Collected data
============================================================

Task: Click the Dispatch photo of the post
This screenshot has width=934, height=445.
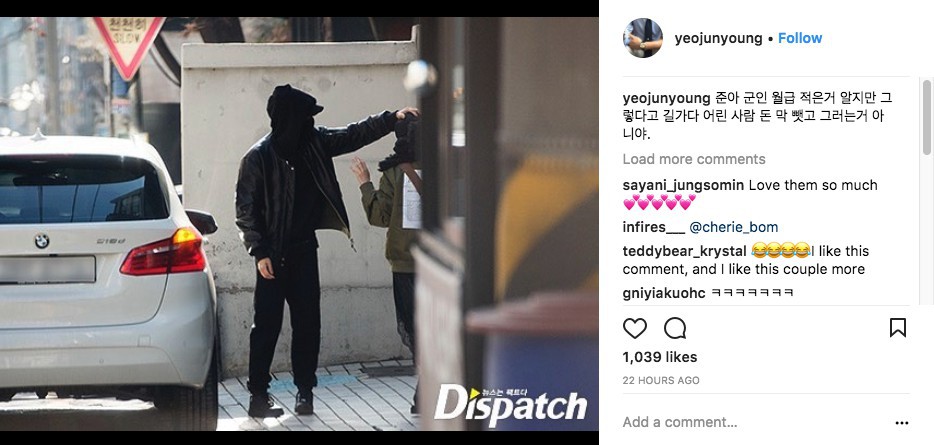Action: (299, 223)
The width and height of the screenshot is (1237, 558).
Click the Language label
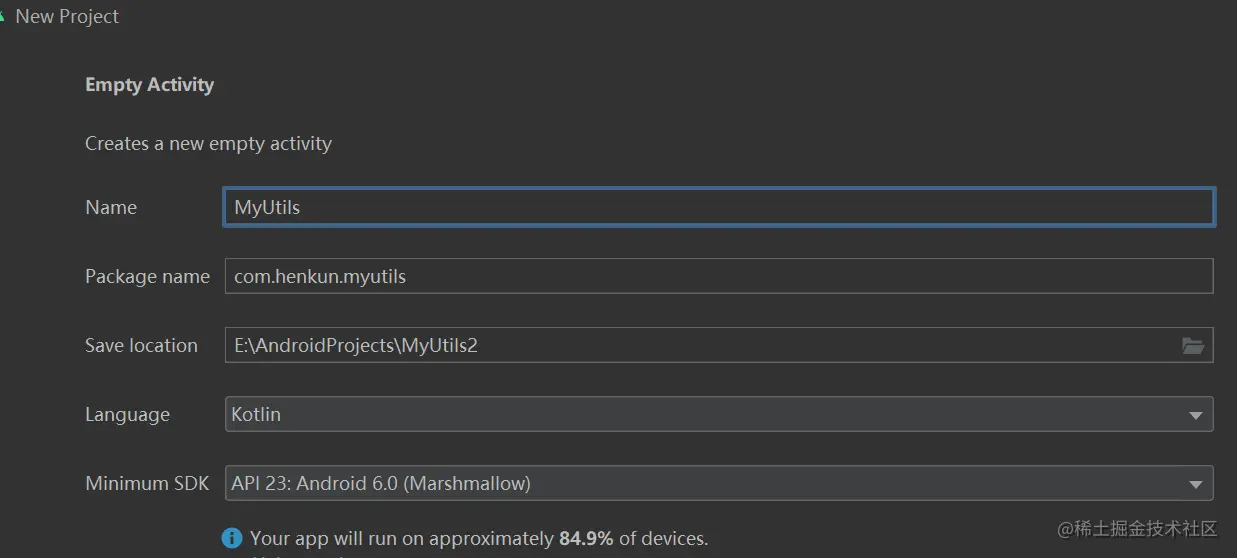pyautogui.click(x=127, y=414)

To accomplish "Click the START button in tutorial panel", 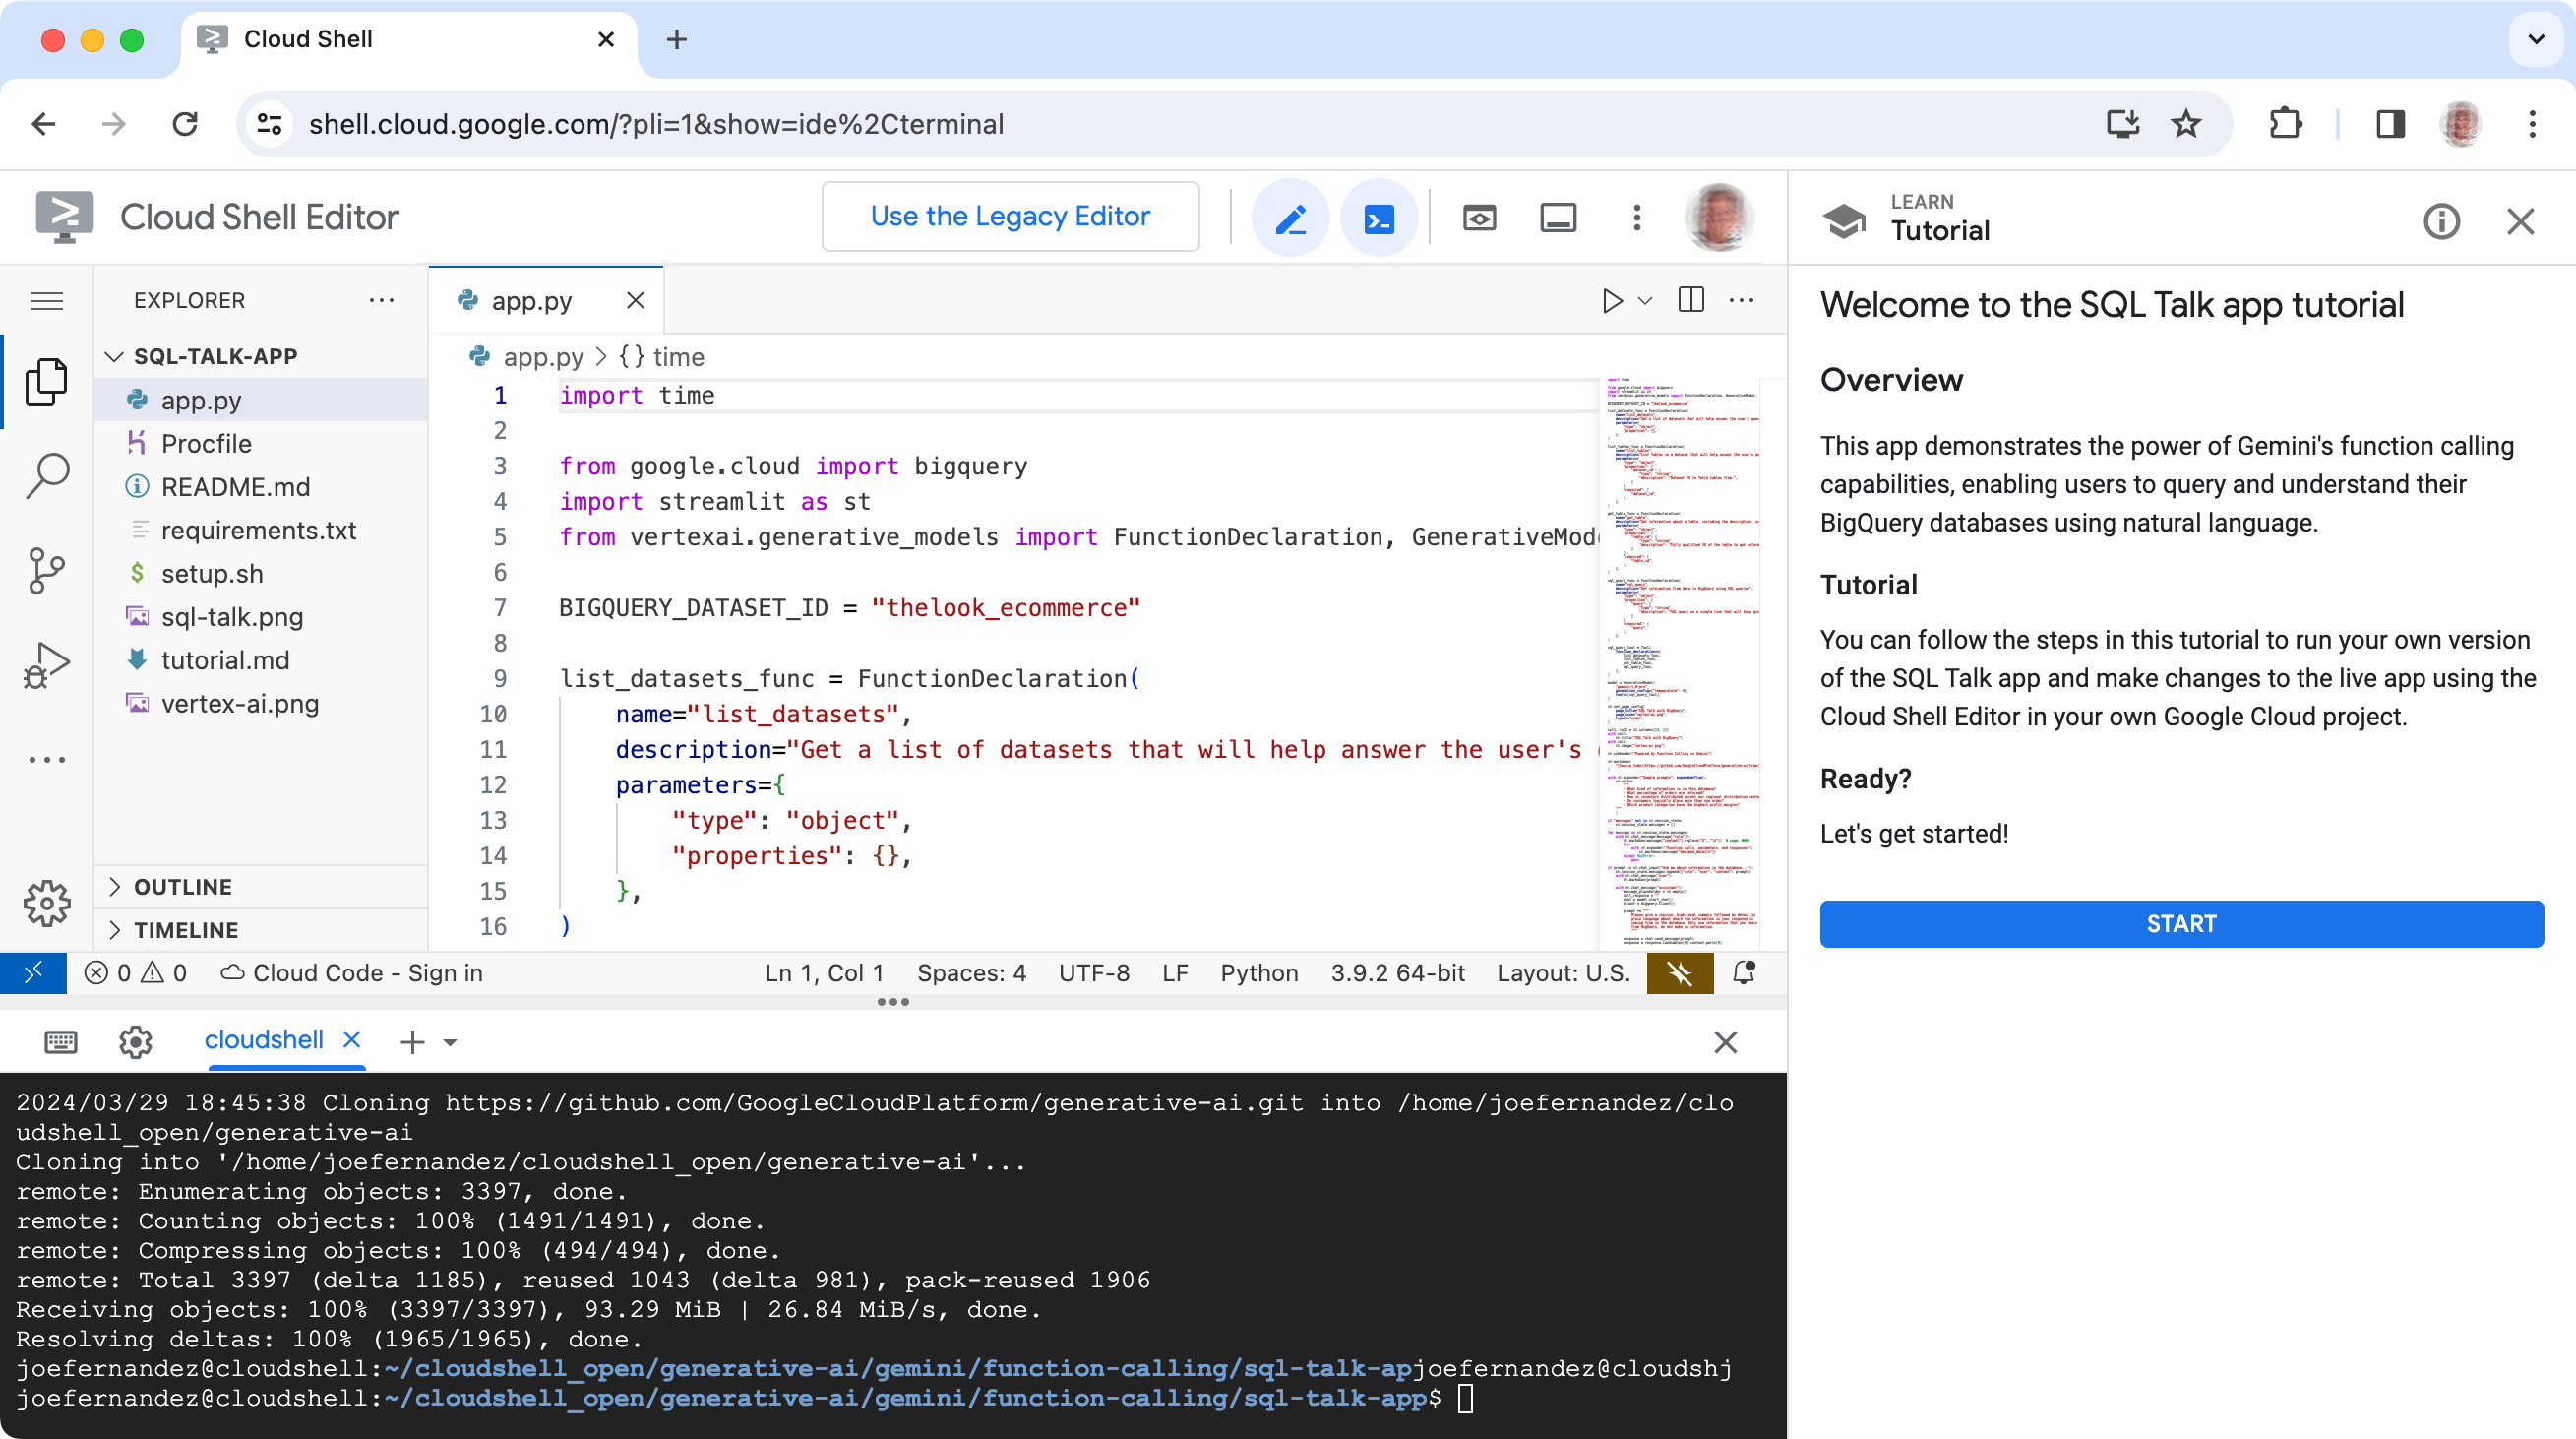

============================================================

**YOUR ASSIGNMENT:**
The data above must be copied exactly. Leave out the pictures.

**TASK RESULT:**
Task: Click the Dispatch photo of the post
This screenshot has width=934, height=445.
Action: (299, 223)
The width and height of the screenshot is (1237, 558).
Click the Language label
pyautogui.click(x=127, y=414)

To accomplish "Click the START button in tutorial panel", 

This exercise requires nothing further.